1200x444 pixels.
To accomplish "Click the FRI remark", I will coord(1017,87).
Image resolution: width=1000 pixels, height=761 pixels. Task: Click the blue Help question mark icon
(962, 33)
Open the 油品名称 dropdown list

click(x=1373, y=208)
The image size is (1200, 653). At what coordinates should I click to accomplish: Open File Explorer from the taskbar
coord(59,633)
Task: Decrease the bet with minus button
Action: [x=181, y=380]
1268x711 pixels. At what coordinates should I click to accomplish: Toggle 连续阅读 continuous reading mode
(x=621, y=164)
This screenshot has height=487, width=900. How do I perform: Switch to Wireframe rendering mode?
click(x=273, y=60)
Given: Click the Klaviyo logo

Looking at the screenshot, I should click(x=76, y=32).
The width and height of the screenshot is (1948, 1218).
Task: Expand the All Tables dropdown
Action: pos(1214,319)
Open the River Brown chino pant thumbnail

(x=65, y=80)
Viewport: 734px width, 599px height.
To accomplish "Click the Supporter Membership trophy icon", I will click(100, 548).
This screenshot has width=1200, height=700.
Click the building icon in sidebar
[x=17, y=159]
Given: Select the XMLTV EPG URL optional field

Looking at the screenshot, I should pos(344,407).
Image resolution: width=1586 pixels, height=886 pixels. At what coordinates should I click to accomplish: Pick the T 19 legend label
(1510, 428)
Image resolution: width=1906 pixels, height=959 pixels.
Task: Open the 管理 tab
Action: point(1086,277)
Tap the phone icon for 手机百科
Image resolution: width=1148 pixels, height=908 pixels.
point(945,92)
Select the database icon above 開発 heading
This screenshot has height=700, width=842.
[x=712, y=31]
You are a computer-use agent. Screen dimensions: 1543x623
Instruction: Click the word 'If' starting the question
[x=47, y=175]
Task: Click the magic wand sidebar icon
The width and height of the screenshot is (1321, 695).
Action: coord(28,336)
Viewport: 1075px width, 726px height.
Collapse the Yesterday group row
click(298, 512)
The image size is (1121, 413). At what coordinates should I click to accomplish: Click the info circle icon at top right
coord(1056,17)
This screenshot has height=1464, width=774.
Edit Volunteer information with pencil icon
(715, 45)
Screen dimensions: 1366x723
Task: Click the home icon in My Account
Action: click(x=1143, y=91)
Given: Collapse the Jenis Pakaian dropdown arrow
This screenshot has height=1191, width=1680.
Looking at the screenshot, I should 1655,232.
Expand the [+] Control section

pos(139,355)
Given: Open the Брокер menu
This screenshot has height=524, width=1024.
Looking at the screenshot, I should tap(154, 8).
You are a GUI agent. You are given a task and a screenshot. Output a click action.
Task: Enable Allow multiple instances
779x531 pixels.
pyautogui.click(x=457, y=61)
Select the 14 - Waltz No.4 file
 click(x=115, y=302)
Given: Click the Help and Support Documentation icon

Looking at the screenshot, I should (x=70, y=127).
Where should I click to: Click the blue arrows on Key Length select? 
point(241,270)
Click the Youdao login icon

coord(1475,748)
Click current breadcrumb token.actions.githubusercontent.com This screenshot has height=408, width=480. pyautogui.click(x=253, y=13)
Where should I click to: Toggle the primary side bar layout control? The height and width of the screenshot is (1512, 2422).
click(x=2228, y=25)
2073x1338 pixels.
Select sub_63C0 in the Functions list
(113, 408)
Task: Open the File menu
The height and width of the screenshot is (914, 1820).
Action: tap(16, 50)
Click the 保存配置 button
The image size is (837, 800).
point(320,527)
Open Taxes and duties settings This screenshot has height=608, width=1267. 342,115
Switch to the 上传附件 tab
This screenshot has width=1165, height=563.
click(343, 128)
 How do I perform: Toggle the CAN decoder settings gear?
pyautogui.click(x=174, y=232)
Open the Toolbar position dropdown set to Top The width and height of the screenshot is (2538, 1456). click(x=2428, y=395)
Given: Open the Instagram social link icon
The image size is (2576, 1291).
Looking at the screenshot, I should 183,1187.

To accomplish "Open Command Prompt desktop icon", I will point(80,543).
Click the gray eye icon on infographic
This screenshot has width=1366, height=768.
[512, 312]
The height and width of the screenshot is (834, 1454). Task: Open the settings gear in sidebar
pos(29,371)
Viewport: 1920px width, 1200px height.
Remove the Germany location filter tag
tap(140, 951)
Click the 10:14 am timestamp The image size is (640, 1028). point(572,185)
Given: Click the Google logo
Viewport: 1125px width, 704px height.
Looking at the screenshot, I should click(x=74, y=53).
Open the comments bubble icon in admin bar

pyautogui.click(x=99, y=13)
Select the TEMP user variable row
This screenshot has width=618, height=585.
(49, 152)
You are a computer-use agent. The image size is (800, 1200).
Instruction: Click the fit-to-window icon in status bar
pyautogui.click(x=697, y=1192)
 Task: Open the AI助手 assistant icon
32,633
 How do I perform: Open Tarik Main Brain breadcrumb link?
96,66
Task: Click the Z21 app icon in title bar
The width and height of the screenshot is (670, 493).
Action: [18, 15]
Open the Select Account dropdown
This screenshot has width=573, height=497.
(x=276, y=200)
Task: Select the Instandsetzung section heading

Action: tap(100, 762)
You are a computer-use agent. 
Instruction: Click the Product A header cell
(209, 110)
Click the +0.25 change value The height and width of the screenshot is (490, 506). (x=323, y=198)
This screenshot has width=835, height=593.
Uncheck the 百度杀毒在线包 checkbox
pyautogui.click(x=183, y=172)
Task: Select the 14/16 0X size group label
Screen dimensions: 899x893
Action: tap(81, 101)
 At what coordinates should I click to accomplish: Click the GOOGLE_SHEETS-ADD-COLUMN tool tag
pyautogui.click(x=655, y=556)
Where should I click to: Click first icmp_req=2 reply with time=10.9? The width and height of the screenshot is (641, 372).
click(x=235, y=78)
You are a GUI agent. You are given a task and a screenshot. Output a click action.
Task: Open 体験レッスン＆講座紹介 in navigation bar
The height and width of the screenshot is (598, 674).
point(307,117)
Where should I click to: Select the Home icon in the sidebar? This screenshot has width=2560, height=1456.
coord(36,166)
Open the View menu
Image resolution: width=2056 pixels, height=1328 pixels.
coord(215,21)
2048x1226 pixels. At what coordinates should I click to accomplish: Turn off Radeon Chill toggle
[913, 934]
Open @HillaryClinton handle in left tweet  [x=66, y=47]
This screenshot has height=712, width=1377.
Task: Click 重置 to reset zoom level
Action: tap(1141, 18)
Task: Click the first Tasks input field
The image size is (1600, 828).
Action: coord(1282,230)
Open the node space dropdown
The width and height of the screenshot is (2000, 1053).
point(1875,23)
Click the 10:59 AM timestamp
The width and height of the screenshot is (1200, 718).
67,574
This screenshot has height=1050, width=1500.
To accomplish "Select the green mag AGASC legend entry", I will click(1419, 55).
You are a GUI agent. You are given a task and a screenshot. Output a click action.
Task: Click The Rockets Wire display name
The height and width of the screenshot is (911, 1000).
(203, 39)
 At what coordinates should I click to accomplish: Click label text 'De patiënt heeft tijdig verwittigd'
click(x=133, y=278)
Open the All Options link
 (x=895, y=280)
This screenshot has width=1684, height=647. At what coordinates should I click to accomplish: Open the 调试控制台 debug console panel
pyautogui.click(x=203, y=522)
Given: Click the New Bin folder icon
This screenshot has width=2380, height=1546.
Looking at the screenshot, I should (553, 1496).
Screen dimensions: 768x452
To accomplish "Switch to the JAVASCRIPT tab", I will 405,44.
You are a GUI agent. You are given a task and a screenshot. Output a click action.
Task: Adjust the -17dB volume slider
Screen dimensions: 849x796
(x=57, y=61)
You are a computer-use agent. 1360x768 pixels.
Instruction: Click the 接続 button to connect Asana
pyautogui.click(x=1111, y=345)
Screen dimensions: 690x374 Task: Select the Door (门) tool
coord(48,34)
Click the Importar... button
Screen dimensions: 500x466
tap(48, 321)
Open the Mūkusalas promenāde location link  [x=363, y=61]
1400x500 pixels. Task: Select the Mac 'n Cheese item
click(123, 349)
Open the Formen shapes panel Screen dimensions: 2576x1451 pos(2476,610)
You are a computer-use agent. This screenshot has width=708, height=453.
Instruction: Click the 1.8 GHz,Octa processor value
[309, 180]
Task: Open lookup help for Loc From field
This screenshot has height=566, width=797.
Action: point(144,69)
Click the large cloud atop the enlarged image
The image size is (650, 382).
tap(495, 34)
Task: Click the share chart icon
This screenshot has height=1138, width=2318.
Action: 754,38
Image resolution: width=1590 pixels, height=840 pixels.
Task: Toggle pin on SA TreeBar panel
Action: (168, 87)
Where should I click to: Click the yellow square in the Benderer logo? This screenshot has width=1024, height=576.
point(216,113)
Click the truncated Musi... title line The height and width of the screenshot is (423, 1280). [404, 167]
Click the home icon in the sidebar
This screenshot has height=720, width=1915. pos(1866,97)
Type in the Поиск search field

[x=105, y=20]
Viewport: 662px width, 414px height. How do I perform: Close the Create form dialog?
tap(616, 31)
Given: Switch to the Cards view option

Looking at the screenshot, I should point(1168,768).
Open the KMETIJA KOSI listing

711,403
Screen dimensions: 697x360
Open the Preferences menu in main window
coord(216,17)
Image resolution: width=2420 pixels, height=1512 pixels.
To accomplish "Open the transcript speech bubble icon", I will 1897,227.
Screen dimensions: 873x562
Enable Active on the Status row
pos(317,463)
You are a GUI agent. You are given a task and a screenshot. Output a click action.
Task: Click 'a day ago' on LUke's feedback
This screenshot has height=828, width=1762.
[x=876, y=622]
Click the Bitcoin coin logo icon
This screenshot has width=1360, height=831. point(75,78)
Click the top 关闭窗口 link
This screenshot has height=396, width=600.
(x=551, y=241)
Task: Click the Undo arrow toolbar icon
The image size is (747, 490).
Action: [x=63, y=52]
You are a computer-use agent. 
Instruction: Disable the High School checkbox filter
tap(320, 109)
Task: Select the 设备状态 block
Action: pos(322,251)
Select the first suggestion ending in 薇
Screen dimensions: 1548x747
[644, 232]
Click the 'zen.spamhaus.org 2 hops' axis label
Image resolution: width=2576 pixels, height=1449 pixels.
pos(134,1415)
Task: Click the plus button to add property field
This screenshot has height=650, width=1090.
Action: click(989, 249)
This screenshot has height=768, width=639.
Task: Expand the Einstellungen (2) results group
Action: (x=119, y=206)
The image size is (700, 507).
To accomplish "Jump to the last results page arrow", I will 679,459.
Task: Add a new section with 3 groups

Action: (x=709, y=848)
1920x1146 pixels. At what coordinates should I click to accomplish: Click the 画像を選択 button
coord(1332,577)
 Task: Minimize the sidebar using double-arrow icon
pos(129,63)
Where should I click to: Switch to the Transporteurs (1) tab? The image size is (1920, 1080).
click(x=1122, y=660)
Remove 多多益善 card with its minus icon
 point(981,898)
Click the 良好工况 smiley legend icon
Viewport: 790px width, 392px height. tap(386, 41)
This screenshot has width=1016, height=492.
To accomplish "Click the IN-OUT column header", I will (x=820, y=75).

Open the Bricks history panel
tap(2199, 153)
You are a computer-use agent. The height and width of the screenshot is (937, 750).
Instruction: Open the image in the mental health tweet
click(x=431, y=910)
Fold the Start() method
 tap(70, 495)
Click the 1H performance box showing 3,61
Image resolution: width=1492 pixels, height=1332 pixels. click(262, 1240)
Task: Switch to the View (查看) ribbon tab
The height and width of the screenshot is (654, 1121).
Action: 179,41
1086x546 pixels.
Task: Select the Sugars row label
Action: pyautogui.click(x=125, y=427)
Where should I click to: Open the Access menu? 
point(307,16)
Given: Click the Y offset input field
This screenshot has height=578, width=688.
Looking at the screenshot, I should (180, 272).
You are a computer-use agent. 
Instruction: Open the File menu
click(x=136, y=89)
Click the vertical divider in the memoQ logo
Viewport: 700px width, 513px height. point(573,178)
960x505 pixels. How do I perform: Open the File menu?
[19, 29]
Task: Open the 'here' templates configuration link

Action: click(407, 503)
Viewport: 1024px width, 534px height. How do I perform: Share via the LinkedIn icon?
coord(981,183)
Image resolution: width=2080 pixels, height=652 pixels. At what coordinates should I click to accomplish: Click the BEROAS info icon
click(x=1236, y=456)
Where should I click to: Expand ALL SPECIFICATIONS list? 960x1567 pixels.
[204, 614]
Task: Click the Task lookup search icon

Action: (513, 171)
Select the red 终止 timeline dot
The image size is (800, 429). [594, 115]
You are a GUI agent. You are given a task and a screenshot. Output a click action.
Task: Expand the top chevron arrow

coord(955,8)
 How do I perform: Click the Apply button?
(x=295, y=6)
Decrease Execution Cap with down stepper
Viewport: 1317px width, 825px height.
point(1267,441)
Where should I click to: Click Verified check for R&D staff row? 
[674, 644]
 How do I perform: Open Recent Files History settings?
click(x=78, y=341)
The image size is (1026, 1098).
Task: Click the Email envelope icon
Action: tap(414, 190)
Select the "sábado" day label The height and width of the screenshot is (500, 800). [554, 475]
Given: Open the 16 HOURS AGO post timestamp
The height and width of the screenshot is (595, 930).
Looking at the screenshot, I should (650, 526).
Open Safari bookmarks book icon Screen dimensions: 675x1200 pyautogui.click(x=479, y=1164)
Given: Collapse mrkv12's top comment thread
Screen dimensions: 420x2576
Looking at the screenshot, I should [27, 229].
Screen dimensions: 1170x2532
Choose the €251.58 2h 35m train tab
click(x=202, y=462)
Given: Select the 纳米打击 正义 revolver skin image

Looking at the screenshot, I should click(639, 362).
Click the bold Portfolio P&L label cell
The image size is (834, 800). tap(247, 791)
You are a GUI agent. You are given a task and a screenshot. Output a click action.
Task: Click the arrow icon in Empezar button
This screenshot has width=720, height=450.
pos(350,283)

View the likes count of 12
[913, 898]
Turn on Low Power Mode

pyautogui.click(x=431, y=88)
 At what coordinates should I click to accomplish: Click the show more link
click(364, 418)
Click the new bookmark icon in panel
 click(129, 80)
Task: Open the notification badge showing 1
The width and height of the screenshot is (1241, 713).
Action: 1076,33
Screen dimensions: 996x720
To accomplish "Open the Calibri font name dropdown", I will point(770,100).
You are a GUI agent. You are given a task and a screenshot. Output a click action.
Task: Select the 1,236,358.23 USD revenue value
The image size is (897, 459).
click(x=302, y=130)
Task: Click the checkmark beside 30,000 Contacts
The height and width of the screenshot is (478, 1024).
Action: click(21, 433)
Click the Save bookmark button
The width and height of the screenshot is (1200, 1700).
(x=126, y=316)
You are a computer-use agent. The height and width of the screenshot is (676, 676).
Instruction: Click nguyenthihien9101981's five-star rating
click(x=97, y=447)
§
Aim: Copy the rows above word for word, starting at the line that contains "Open the Select Account dropdown" and ending after the line that contains "Click the +0.25".

Output of the task:
Open the Select Account dropdown
This screenshot has width=573, height=497.
(x=276, y=200)
Task: Select the Instandsetzung section heading

Action: tap(100, 762)
You are a computer-use agent. 
Instruction: Click the Product A header cell
(209, 110)
Click the +0.25 change value The height and width of the screenshot is (490, 506). (x=323, y=198)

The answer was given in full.